# Breedin colours??



## steveo (Apr 4, 2007)

2 of my reds keep going darker in colour than the rest the tails in particular go really black. There are 2 hollows which have appeared in the gravel. does this look like breeding colouration to any one??


----------



## d851 (Oct 31, 2006)

i think they go darker than that mate

what size/ age are they ?

daz


----------



## steveo (Apr 4, 2007)

all about 6" I have had them for a few months only.


----------



## d851 (Oct 31, 2006)

from what i've read and pic's i've seen they go alot darker, virtually black when breeding

daz


----------



## 2PiRaNhA~2FuRrY (Nov 1, 2005)

Breeding color will turn really dark black. However It's not necessary a breeding color because piranha (especially red) change color very often. They can change color by substrate,, diet, light, mood, breeding sign, water quality, etc...

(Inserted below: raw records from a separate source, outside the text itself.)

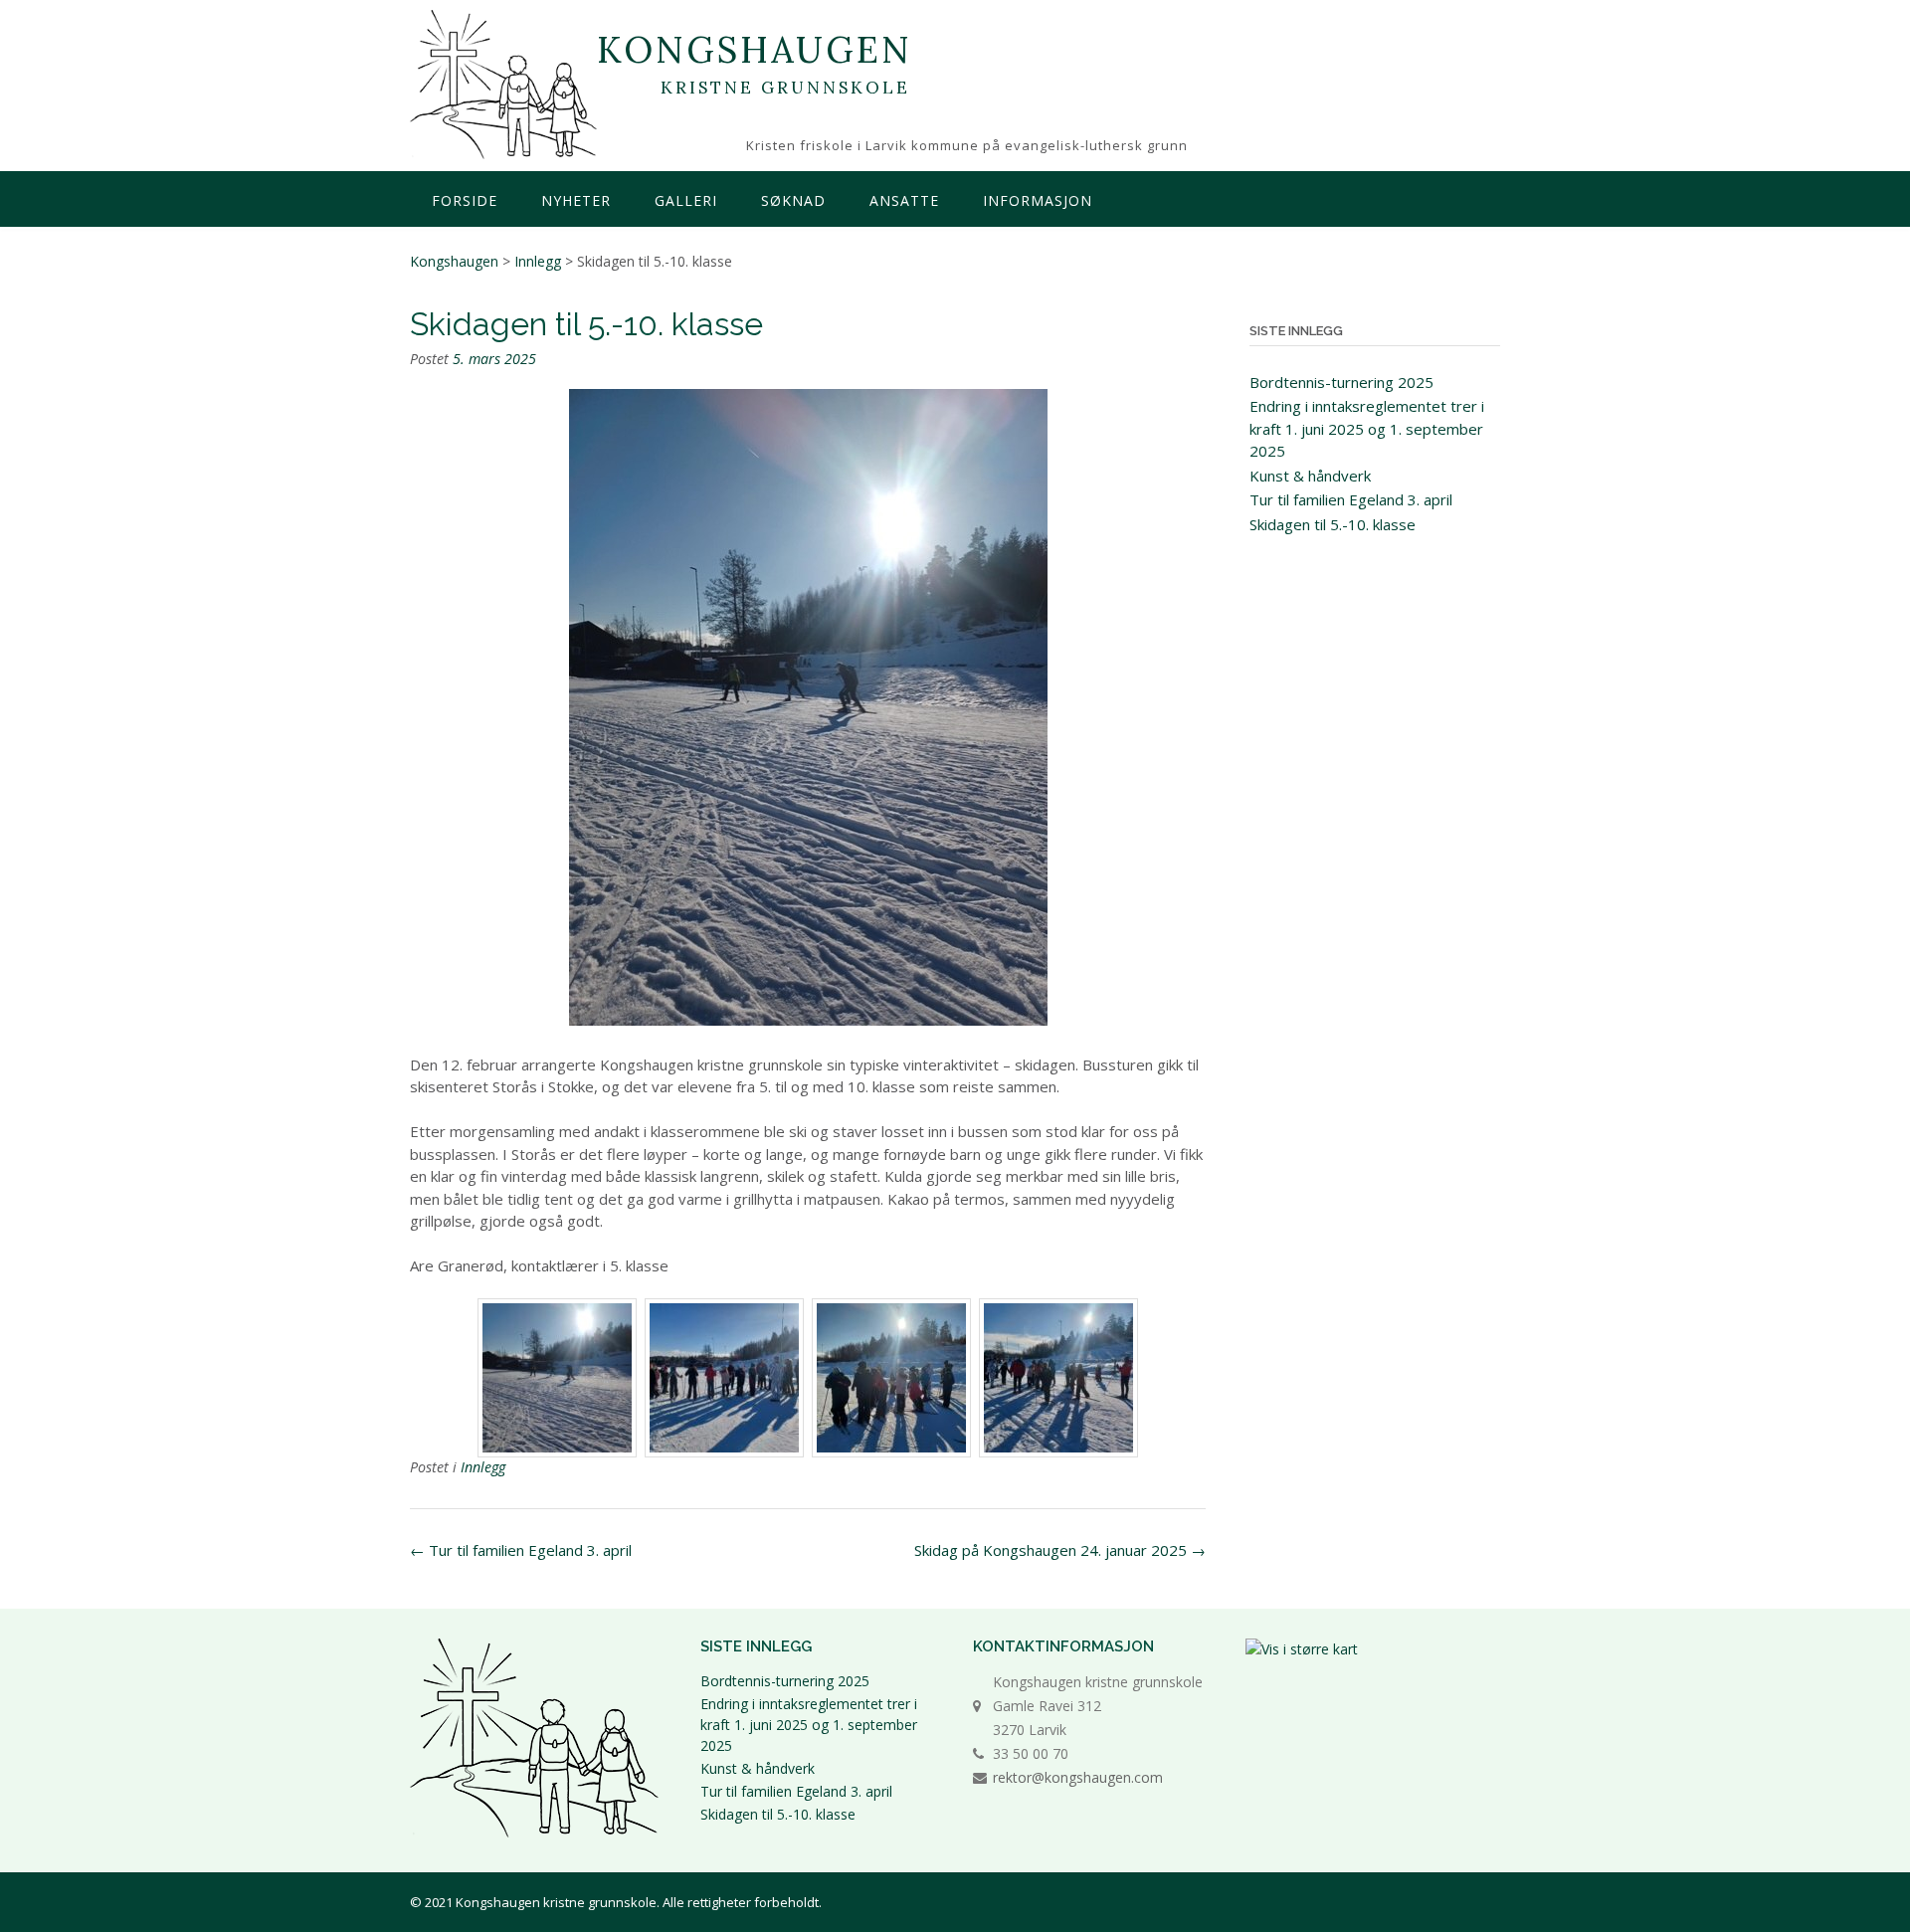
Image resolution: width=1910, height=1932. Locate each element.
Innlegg (483, 1466)
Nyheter (576, 200)
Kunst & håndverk (1310, 475)
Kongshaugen (754, 50)
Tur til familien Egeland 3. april (521, 1550)
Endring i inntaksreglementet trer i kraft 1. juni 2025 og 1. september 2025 (1366, 428)
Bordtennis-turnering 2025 (1341, 382)
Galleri (686, 200)
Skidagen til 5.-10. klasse (1332, 524)
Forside (464, 200)
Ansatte (904, 200)
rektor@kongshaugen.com (1078, 1777)
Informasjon (1037, 200)
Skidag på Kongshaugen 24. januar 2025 (1060, 1550)
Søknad (793, 200)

if your red are atleast 8month old they should be mature enough to breed. Here are some picture of red turning really dark black, however I don't know if it breeding sign or cause the gravel make them dark?


----------



## steveo (Apr 4, 2007)

Mine change colour alot , I often find them very pale in the morning and dark at night. An interesting fish in many aspects. But I would love to have them breed. Thanks guys.


----------



## LGHT (Nov 9, 2005)

As they get older they will start to loose color, but when they are ready to breed they will go completly greyish black.


----------